» **Exercise**
Reproduce the lines below verbatim, beginning with the line that contains "This screenshot has width=727, height=486." and continuing through the end of the records.

» **Excerpted records**
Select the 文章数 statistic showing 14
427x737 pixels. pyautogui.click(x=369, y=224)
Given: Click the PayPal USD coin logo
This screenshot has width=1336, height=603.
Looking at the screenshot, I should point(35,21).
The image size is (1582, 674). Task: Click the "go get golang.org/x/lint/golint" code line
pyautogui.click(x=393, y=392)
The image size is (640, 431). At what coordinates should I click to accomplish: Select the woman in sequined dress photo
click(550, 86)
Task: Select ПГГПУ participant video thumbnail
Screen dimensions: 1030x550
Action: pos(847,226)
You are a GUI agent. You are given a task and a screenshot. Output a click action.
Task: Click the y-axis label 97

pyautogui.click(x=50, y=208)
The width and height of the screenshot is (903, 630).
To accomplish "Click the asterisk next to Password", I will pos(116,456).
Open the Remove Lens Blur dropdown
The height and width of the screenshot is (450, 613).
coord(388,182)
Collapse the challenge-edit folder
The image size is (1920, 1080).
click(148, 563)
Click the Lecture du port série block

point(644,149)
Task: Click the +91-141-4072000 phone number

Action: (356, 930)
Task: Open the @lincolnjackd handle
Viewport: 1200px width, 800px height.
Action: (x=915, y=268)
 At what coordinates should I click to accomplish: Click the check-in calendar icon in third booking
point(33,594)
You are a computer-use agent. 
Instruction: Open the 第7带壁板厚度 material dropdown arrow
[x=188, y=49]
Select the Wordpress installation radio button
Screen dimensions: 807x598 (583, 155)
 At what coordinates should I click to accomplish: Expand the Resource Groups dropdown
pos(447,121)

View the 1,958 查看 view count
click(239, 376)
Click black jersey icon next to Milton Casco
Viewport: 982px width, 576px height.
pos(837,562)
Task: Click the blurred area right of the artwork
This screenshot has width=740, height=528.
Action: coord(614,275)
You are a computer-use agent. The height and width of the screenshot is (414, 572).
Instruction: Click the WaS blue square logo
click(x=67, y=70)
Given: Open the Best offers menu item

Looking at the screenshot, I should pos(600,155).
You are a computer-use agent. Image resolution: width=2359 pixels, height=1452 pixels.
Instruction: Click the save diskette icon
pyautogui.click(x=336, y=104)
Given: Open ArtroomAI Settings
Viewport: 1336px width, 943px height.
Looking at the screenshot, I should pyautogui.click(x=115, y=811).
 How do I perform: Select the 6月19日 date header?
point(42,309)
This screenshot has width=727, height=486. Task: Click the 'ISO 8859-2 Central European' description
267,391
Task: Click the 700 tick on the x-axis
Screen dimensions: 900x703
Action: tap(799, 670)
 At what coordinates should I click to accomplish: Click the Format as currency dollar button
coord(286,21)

» **The solution**
This screenshot has width=727, height=486. Task: Click the 'ISO 8859-2 Central European' description
267,391
Task: Click the 700 tick on the x-axis
Screen dimensions: 900x703
Action: tap(799, 670)
 At what coordinates should I click to accomplish: Click the Format as currency dollar button
coord(286,21)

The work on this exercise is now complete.